▸ Document excerpt:
Build a custom home in Northeast Florida, they said. It will be fun, they said.
Last June, I wrote about how my new home construction was going. And in case you didn’t have a chance to read it, it wasn’t going well. It wasn’t going at all. Literally nothing had been built and we were 14 months into the process.
Fast forward a year. We’re well into year three of this marathon of a build. How’s it going? It’s a Hot Mess. Here goes…
Pictured above are our kids on the property we bought back in April of 2021. This was taken the week our contract with Pinnacle Homes was signed. The two on the right were 9-year-old elementary schoolers. They smiled in pictures. They had never heard of TikTok. It was a glorious time.
Now? Theyre moody pre-teens who call me “bruh” and beg me to roll up the windows when I drop them off… at middle school. We were supposed to be settled into the home of their youth by now, while the metaphorical door that is their childhood is rapidly closing. Oh, and speaking of closing doors…
Pinnacle Homes, the company with whom I signed the biggest contract of my life, is apparently closed. Google says this is “permanent.” Their Facebook page no longer exists. Their website? Check it out:
I asked the builder about this and was assured that Pinnacle is on the up-and-up and that they were just experiencing some “temporary IT issues.” That was in October.

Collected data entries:

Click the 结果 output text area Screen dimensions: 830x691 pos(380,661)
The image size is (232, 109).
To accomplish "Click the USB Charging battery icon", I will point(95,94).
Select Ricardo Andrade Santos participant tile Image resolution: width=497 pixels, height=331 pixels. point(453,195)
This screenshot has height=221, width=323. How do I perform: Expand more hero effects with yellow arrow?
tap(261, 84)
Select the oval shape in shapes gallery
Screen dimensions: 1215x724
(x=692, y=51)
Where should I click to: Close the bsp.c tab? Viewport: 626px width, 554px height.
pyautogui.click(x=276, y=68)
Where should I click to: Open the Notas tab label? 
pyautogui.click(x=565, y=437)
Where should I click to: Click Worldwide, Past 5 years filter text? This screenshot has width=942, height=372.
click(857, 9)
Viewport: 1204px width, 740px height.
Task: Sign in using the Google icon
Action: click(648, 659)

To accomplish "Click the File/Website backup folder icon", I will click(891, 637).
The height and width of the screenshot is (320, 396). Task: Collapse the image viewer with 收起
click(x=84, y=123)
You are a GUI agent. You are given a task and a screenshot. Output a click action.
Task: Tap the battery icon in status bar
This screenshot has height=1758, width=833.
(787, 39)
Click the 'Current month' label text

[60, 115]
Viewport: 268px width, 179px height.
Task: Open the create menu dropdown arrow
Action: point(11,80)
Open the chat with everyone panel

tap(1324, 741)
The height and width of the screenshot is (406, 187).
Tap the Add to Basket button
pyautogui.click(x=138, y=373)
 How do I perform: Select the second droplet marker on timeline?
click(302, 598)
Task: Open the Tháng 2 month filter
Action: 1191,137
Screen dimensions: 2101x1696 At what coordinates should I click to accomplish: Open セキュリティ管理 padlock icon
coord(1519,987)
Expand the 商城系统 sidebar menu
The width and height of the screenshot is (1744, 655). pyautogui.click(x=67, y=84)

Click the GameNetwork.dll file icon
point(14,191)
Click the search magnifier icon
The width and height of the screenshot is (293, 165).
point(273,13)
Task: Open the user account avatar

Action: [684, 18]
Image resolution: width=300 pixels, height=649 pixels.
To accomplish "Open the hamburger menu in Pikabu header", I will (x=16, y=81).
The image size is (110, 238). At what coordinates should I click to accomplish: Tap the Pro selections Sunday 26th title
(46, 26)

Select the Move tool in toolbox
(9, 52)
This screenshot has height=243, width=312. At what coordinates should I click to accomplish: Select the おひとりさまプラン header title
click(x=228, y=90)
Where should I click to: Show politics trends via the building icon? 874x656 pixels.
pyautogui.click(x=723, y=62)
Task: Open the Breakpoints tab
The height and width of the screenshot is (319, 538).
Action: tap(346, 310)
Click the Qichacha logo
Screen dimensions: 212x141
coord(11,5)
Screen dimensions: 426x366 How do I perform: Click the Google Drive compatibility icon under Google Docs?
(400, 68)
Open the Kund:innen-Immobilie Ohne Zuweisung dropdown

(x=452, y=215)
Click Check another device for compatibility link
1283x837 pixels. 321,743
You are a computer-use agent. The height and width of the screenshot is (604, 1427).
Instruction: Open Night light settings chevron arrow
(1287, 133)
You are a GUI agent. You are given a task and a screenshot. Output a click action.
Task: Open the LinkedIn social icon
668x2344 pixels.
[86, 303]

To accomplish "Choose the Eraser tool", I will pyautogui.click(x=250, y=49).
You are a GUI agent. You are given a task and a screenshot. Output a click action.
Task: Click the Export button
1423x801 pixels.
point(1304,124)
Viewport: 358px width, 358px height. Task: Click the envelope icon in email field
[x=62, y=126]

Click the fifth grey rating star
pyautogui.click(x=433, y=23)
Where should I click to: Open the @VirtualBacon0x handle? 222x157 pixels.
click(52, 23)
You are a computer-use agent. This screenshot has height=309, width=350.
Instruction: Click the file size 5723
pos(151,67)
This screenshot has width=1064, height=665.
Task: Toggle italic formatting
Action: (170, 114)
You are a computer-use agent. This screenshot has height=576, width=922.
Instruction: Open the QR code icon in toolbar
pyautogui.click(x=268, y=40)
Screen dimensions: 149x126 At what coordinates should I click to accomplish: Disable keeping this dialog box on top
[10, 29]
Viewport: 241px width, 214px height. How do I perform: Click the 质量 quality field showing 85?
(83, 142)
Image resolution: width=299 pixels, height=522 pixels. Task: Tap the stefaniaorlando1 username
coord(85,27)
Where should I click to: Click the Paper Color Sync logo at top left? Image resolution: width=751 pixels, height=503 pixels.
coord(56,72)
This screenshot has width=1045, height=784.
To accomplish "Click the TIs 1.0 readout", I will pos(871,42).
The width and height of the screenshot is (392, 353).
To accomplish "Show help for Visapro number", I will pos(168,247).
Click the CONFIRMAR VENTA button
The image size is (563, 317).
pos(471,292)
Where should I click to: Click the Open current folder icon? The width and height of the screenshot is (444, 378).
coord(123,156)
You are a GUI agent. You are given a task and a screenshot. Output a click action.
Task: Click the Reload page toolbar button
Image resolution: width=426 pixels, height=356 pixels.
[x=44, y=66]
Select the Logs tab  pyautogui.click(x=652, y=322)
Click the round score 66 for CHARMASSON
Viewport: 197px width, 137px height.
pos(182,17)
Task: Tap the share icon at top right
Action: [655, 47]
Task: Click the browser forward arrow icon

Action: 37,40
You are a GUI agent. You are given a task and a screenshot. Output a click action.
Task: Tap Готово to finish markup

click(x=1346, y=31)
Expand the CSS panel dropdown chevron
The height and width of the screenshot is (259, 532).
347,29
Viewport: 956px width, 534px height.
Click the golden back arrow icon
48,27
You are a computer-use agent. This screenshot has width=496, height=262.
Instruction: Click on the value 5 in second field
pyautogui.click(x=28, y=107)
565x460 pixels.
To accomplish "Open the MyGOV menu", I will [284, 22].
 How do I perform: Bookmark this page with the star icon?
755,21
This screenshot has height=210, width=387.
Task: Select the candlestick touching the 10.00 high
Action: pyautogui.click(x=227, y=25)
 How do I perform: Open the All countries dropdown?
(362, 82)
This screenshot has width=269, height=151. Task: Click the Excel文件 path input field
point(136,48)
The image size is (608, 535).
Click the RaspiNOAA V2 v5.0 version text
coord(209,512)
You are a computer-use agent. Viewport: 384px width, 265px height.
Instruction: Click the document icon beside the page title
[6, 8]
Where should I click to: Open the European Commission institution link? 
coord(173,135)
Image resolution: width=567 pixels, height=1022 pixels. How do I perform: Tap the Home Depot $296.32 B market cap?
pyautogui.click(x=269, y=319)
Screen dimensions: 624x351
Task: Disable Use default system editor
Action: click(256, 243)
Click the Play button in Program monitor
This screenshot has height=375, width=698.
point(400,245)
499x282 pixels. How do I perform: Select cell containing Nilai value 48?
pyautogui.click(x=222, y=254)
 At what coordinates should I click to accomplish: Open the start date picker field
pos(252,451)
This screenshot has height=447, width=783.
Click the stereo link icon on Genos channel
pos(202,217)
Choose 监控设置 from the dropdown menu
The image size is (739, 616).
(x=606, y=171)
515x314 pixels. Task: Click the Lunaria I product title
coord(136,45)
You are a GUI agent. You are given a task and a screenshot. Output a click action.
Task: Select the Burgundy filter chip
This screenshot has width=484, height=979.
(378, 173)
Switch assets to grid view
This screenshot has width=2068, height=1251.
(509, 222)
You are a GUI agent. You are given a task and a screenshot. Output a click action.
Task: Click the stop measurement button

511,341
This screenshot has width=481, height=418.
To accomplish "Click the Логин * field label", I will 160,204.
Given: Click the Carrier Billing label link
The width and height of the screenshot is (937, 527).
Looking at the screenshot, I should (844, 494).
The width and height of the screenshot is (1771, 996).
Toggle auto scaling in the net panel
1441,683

▸ Instructions to follow: Continue the account of the delayed custom home build in Northeast Florida, starting right after its final sentence.

▸ Final answer:
Coincidentally, the exact same points of contact at Pinnacle Homes have started a company called Gold Key Custom Homes LLC. President? Same guy – Tim Quinn. Gold Key Custom Homes has a Facebook page and a website that look *suspiciously* like Pinnacle’s did.
And wouldn’t you know it, this new company is currently advertising our exact model, with the exact same model name, “Aubrey.” Here she is:
So here’s what’s going on: embattled Pinnacle Homes has magically become Gold Key Custom Homes. There. Problem solved.
Let me translate for the meme-only crowd:
Here’s where it really gets weird. The build has progressed far more with Pinnacle Homes closed than it did when it was open.
In August of last year, representatives from the company told me that the owner was being taken off the project. They apologized profusely for delays. They offered up a new timeline to get everything on track and have the house completed by February of 2023. More on this in a moment…
Spoiler alert: the house was not completed in February of 2023.
That said, things did start happening last winter. They started building. It was shocking to see people at the property. Actually working.
Problem is, the pace of work was and remains slow. REEEALLLYY slow. It follows a pattern:
- Something happens at the property
- Weeks pass with no progress
- We decide we cant do this anymore
So. Here’s where we are with the “sorry we’re over a year behind schedule” timeline:
Fortunately, we have a contract that has rules. After four months for permits, it gave them 245 days to build the house. That was gonna have us in the house in March of 2022. It also says that “time is of the essence.” Those were a few of the rules.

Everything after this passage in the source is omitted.